Well, it took a good long time, but after more than a year of gleefully picking apart the rumors coming out around Episode VII, I finally had to make a judgment call. A couple weeks ago, Making Star Wars ran a spy report detailed what they claimed was the film’s “I am your father” moment. I’m not linking directly to it, but it should be easy enough to track down if you desire. As I’ve explained before, my standard operating procedure is to immediately assume all rumors are bullshit, simply because of the thousand mitigating factors between what someone says online and what’s actually going to appear in the finished film fourteen months from now. Even if you assume the rumor reports are coming from people who genuinely believe them, there are just too many variables in play to hang your hat on anything not released officially by Lucasfilm (or, in other words, pretty much anything at all).

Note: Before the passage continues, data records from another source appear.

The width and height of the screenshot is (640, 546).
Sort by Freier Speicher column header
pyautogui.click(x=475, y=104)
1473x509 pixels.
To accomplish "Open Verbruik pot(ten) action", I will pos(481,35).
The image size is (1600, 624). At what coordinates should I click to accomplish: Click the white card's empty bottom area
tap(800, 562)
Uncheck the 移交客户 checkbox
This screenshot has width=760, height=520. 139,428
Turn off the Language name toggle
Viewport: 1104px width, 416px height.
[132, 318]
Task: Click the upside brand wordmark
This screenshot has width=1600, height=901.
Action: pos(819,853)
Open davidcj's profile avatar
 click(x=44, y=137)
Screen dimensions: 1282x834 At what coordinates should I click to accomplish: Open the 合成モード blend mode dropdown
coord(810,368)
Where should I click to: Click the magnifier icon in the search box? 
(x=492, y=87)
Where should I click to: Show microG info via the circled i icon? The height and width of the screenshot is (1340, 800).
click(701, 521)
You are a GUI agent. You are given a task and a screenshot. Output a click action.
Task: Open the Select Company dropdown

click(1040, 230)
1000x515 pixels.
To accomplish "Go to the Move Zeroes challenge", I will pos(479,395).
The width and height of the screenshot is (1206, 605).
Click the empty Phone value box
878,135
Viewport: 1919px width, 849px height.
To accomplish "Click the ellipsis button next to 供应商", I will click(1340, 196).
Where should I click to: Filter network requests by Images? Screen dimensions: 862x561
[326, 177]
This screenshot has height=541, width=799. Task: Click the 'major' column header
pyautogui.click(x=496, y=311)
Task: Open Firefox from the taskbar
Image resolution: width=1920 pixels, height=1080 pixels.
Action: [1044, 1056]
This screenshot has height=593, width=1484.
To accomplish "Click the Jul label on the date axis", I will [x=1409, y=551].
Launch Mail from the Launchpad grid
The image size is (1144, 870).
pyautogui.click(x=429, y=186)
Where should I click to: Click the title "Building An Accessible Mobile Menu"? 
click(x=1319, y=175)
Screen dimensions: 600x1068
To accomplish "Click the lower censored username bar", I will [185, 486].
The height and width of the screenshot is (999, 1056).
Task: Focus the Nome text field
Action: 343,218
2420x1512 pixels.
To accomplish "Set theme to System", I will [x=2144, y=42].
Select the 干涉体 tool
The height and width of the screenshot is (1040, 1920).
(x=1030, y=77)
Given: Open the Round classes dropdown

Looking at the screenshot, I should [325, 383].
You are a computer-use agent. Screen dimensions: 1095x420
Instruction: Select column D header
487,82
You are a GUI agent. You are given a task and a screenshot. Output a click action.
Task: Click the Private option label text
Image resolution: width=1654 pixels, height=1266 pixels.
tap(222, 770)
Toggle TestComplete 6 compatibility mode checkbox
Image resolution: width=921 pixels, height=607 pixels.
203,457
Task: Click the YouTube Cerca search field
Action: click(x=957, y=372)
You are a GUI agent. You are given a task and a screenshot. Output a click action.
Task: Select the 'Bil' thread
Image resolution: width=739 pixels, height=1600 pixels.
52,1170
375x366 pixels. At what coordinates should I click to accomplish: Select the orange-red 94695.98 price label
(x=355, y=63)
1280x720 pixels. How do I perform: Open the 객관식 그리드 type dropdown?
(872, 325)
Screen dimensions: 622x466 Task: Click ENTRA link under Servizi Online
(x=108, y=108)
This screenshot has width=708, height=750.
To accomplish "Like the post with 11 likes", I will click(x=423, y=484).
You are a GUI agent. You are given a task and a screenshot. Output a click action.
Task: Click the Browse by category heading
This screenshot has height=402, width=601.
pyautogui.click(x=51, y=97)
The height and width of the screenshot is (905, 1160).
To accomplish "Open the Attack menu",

But the whole “I am your father” thing gave me pause. Despite not seeing the Star Wars films as a child, one of the exceedingly few things I knew before I finally did see them—and to put this in perspective, I can distinctly remember a time when I thought Harrison Ford played Luke Skywalker—was that Darth Vader was Luke’s father. It’s almost impossible to exist in modern western society and not know that, even if you don’t have an iota of context for that information.
So despite the fact that I promptly fell in love with the franchise anyway, I didn’t get to truly experience one of its defining moments. I’ve always said that if I had one wish, it wouldn’t be for money or power, it would be to go back in time and see The Empire Strikes Back the way that lucky first generation did; to discover just how blown away I would have been by it.
On the one hand, when a story has a genuine twist like that, preserving the experience is of paramount importance to me. But on the other hand, when I read this landmark piece about “anti-spoiler paranoia” by ex-AV Club editor Todd VanDerWerff a few months back, I pretty much agreed with it. The gist of VanDerWerff’s point was that plot is but a tiny piece of what makes up great art, and to view a work as substantial as Breaking Bad, to use his example, as being “ruined” if you happen to know what happens in the final thirty seconds of it is to do a serious disservice to that work, and perhaps just as importantly, to stifle the discourse the work might otherwise generate.
So, to make a long story short, for the first time, I’ve chosen to deliberately avoid a piece of alleged Episode VII plot information. Other pieces may follow; it’s just impossible to know at this point. But I thought this would be a good opportunity to carve out a little space for those of us who don’t flee in terror from every Episode VII news item—you know, that friend of yours who yelled at you for showing them that first black-and-white cast photo—but also respect the sanctity of a well-earned surprise now and then. So having said all that, here is what I believe does and does not constitute a spoiler:
- Darth Maul kills Qui-Gon
- Order 66
- Palpatine defeats Yoda
- Vader kills Obi-Wan
- Vader is Luke’s father
- Vader kills the Emperor
I’m sure this particular list could be debated until the end of time, but in my opinion, these are the things that a person with no foreknowledge probably wouldn’t expect to happen during the course of the six existing films—or at least would be caught off-guard by (I debated adding “Sidious is Palpatine” to the list, but c’mon). Notice what’s not on there? Both Death Stars, Maul’s death, Dooku’s death, Tarkin’s death, and Anakin’s fall, to name a few. Even Anakin’s fall—or, say, Lando’s betrayal at Cloud City—is, despite being surprising to the characters, telegraphed clearly enough that a moviegoer of average intelligence would at the very least have a hint that something was wrong here.
You’re meant to feel uneasy about Cloud City, even if you can’t tell exactly what’s coming. You’re meant to sense that Anakin is drifting off the reservation, whether or not you realize Palpatine’s true motives. So to me, knowing those particular details going into their respective films isn’t the end of the world. Likewise, despite being one of the greatest pulse-pounding climaxes in movie history, everyone knows, I think, at some innate archetypal level, that Luke is going to blow up the Death Star—because that’s how these stories work.
So I guess what I’m saying is, a spoiler to me is something that goes against what you feel is going to happen. It’s not about plot details, it’s about a sudden shift in the dramatic weight of the story. And if I can manage to avoid those, “so-and-so goes to Planet X and fights Robot Y” doesn’t bother me. It’s Star Wars; that’s how it works.